[Solved] WRT1900ACV1 reboots: kernel 4.9

mfka8 · December 15, 2017, 6:16am

@NainKult what about these crash dumps I posted, why is there actually a like including the string 'arch_cpu_idle' if it should be disabled? Could it be, this patch isnt working properly too for the WRT1200 and so this might be a crash reason like on the WRT1900?

JTRealms · December 15, 2017, 12:11pm

12 days uptime, ill call that stable

anomeome · December 15, 2017, 3:36pm

It seems we are rapidly approaching a place that you cannot get to from here:

changing some kernel config parameters is felt to change issue for the better
now, more than one report on OpenWrt forum from users simply configuring wan6 and issue be gone
some cannot get away from issue no matter what is tried
I can no longer generate an image that fails, 2 different OS's on 2 different platforms, w 0 changes

Is that Heisenberg wondering around over there in the dark?

Up for ~8 days on 4.9.67k image, time to change build and try to fail again.

NainKult · December 15, 2017, 5:43pm

I don't follow you, could you elaborate ?

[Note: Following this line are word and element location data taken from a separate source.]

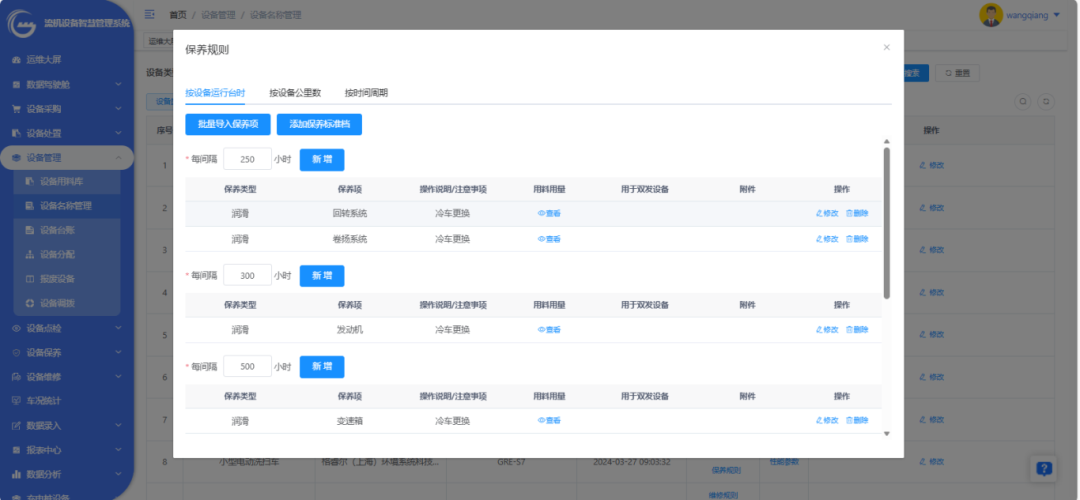Toggle the sidebar collapse hamburger icon
Viewport: 1080px width, 500px height.
coord(150,14)
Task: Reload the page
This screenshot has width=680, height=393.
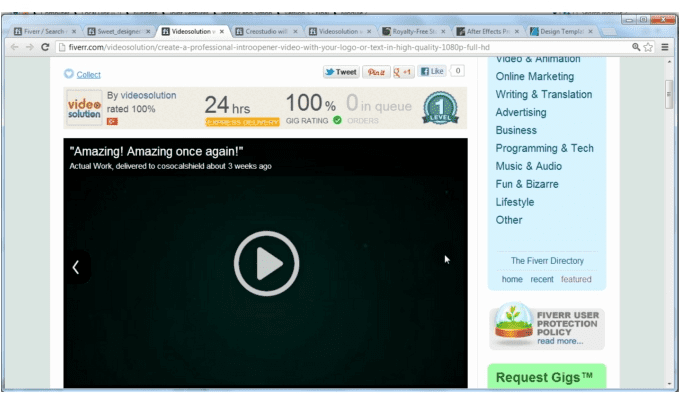Action: [45, 47]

Never had anything to do with IPv6 at my home, my ISP being a big ol' dinosaur about it.
I removed my wan6 (and my wan for that matter) interface long ago and I started crashing waaaaaay long after that (going from 4.4 to 4.9). I stopped crashing one week ago, without changing anything whatsoever in my network configuration. Only kernel tweaks. The only thing that would validate this wan6 theory is a relevant commit in either the IPv6 kernel stack or some weird package included in my builds which is yet to identify.

That's why I'm tying to get people who are still crashing to test this CPUIdle / CPUGovernor theory, as it seems to be load bound from my perspective.

You poor thing

No, that's the FCC chairman. (don't hit me plz)

InkblotAdmirer · December 16, 2017, 5:55am

I have built an image with just a few of these options disabled (no extra features from the patch) -- just disabling CPU IDLE and RTC. This unit doesn't run any hotter than my 2nd device (still on 4.4).

Interestingly, if you go back to post 1 I disabled frequency governor and RTC as a first guess. If this works I'm going to kick myself for being so close to the mark and having this drag on for months.

In any case, up for 27 hours so far. If it survives another day or so I'll flash a second device. My threshold for "stable" has come down to around 5 days or so -- seems that's the recent cadence for new kernel releases.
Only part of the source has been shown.